Sejak hari itu, ia tidak hanya dikenal karena gambar-gambarnya yang menakjubkan. Teman-temannya kini sering duduk bersamanya, membantu mewarnai, mendengarkan ceritanya lewat gambar, dan terkadang hanya diam di sampingnya. Tak ada lagi tawa mengejek atau tatapan heran. Yang tersisa hanyalah rasa ingin tahu dan kekaguman. Bahkan guru-guru mulai menyadari bahwa seni bukan hanya tentang hasil, tetapi juga tentang proses memahami perasaan seseorang.

Waktu telah berlalu. Pohon besar itu menjadi saksi bagaimana sekolah kecil itu berubah perlahan. Anak-anak belajar menghargai perbedaan, belajar mendengarkan tanpa harus banyak bicara. Di bawah pohon itu kini sering terlihat beberapa anak menggambar bersama, saling bertukar warna, saling menenangkan. Dino tetap menjadi dirinya sendiri: tenang, lembut, dan penuh warna.

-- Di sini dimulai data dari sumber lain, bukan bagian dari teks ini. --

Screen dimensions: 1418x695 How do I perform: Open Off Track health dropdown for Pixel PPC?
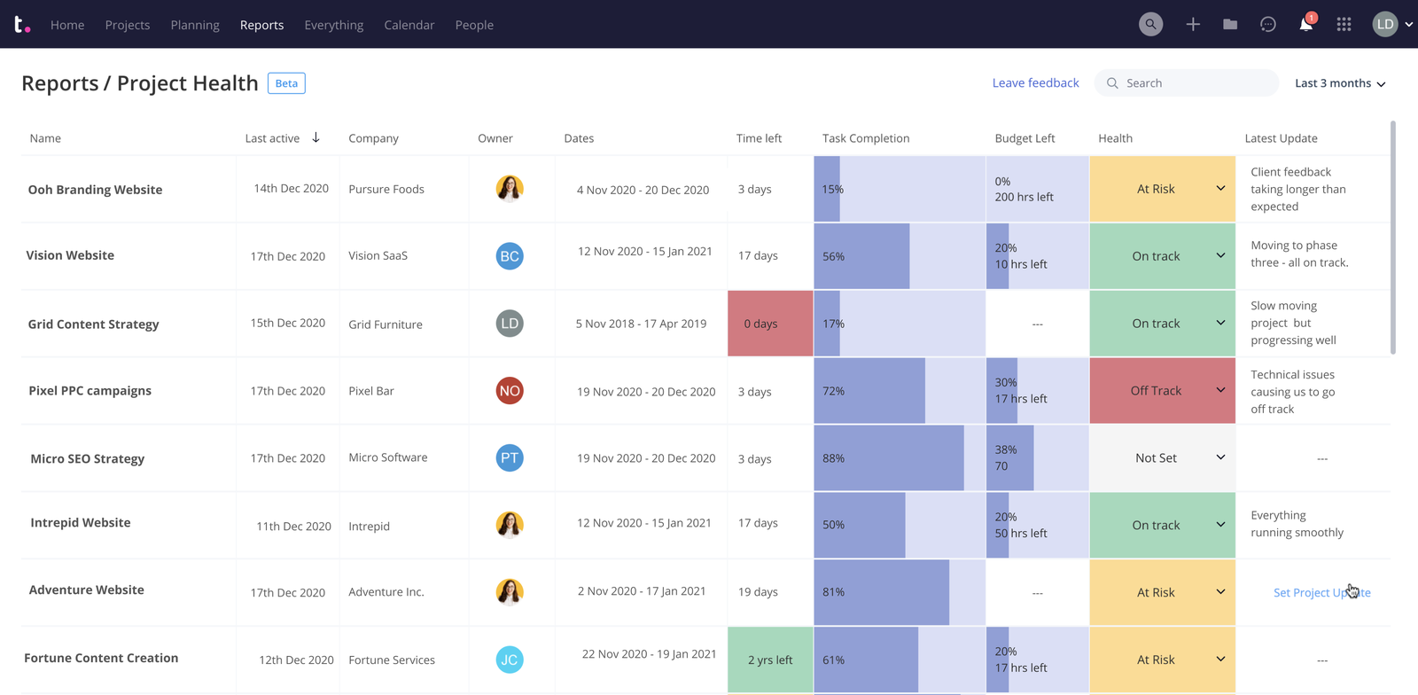(1220, 391)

Suatu pagi, ketika sekolah mengadakan pameran seni kecil, lukisannya menjadi salah satu yang paling menarik perhatian. Di dalamnya tergambar anak-anak dari berbagai latar yang saling membantu menggambar langit bersama. Di atasnya tertulis kalimat sederhana: “Warna dunia akan muncul kalau kita mau melihat dengan hati.”

Ibu Lestari berdiri di sampingnya, menatap lukisan itu dengan bangga.
“Kamu tahu,” ucapnya pelan, “kadang orang dewasa lupa bahwa dunia ini sebenarnya sederhana. Kita hanya perlu melihatnya dari sudut pandang anak-anak seperti kamu.”

Dino menatap guru itu dan tersenyum. Tak ada kata yang diucapkan, tapi dari matanya terpancar makna yang dalam. Dino tahu, mungkin suaranya tak lantang seperti yang lain, tapi melalui gambar, Dino telah berbicara lebih banyak dari siapa pun.

Di bawah pohon besar itu, hari-hari terus berlalu dalam warna dan keheningan yang penuh arti. Sering diejek, diremehkan, tidak punya teman—semua sudah terlewatkan. Hal itu justru membuat Dino menjadi anak yang tangguh. Meskipun Dino tidak dapat bertukar kata satu sama lain, Dino telah membuktikan bahwa keterbatasan bukanlah hambatan untuk mengenyam pendidikan.